In a similar way, a nitrogen atom has five outer electrons, and in NH3 it shares three of these, forming three bonds and thus attaining an octet. Hydrogen has only one electron, and by sharing it attains a stable arrangement of two electrons.

Lewis structure of ammonia

In a similar way, an atom of oxygen attains an octet by sharing two electrons in H2O and an atom of fluorine attains an octet by sharing one electron in HF.

sidgwick powell theory

Double bonds are explained by sharing four electrons between two atoms, and triple bonds by sharing six electrons.

Lewis structure of CO2

 

What is the exception to the octet rule?

We have several Limitations of the Octet Rule.  So we are going to discuss it in this part of the unit with some examples.

The octet rule is broken in a significant number of cases:

1. For example, atoms such as Be and B which have less than four outer electrons. Even if all the outer electrons are used to form bonds an octet cannot be attained.

2. The octet rule is also broken where atoms have an extra energy level which is close in energy to the p level and may accept electrons and be used for bonding. PF3 obeys the octet rule, but PF5 does not. PF5 has ten outer electrons and uses one 3s, three 3p and one 3d orbital. Any compound with more than four covalent bonds must break the octet rule. These violations become increasingly common in elements after the first two periods of eight elements in the periodic table.

3. The octet rule does not work in molecules which have an odd number of electrons, such as NO and CIO2, nor does it explain why O2 is paramagnetic and has two unpaired electrons.

What is Sidgwick Powell theory?

Another theory called the Sidgwick Powell Theory gives us some information regarding the shape of the molecules.

In 1940 Sidgwick and Powell reviewed the structures of molecules then known. They suggested that for molecules and ions that only contain single bonds, the approximate shape can be predicted from the number of electron pairs in the outer or valence shell of the central atom. The outer shell contains one or more bond pairs of electrons. But it may also contain unshared pairs of electrons (lone pairs). Bond pairs and Ione pairs were taken as equivalent since all electron pairs take up some space, and since all electron pairs repel each other. Repulsion is minimized if the electron pairs are orientated in space as far apart as possible.
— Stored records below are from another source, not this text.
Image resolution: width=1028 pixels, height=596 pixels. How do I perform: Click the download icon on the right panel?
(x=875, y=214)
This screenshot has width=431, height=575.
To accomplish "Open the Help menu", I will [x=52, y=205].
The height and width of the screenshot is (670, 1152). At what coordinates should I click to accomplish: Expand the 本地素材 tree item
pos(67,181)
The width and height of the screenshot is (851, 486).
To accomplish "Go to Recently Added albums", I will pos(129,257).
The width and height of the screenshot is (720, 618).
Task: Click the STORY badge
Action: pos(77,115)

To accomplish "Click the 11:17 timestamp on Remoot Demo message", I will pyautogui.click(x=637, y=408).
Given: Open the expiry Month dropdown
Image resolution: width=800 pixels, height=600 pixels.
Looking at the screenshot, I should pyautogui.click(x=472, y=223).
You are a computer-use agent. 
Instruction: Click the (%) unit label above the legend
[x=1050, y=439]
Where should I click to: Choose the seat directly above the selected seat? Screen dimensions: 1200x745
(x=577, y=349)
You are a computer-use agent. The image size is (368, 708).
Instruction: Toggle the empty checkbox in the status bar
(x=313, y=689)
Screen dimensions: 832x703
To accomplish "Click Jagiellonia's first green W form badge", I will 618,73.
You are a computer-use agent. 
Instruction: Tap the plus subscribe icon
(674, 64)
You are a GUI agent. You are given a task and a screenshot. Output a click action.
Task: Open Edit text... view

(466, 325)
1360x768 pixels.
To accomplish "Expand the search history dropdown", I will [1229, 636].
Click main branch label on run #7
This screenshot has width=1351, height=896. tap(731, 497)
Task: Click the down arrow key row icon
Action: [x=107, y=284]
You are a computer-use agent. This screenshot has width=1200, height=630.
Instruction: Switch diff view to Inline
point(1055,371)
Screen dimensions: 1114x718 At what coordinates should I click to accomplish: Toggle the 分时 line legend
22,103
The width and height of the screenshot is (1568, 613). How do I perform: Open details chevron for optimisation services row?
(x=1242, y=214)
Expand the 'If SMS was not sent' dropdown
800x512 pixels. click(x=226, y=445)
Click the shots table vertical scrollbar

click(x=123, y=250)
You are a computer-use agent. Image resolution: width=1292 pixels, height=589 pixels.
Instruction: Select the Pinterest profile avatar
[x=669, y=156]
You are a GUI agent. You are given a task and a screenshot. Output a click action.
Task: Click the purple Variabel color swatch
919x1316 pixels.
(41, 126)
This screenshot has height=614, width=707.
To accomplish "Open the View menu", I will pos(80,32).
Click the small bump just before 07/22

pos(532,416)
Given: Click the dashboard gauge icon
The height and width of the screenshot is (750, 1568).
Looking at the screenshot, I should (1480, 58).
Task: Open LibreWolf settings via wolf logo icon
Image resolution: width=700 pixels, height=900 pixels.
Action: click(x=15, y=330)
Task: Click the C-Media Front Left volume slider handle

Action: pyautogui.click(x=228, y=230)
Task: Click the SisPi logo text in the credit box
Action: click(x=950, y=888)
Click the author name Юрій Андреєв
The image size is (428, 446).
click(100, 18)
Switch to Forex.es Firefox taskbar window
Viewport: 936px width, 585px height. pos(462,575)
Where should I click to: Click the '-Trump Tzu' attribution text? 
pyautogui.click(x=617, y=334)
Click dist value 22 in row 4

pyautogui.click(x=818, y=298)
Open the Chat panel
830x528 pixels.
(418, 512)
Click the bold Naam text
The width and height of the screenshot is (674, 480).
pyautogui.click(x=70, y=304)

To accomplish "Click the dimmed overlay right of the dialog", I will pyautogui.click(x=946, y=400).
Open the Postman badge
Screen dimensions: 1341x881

  1. If there are two pairs of electrons in the valence shell of the central atom, the orbitals containing them will be oriented at 180° to each other. It follows that if these orbitals overlap with orbitals from other atoms to form bonds, then the molecule formed will be linear.
  2. If there are three electron pairs on the central atom, they will be at 120° to each other, giving a plane triangular structure.
  3. For four electron pairs, the angle is 109028′, and the shape is tetrahedral.
  4. If there are five pairs of electrons, the shape is a trigonal bipyramid.
  5. For six pairs the angles are 90° and the shape is octahedral.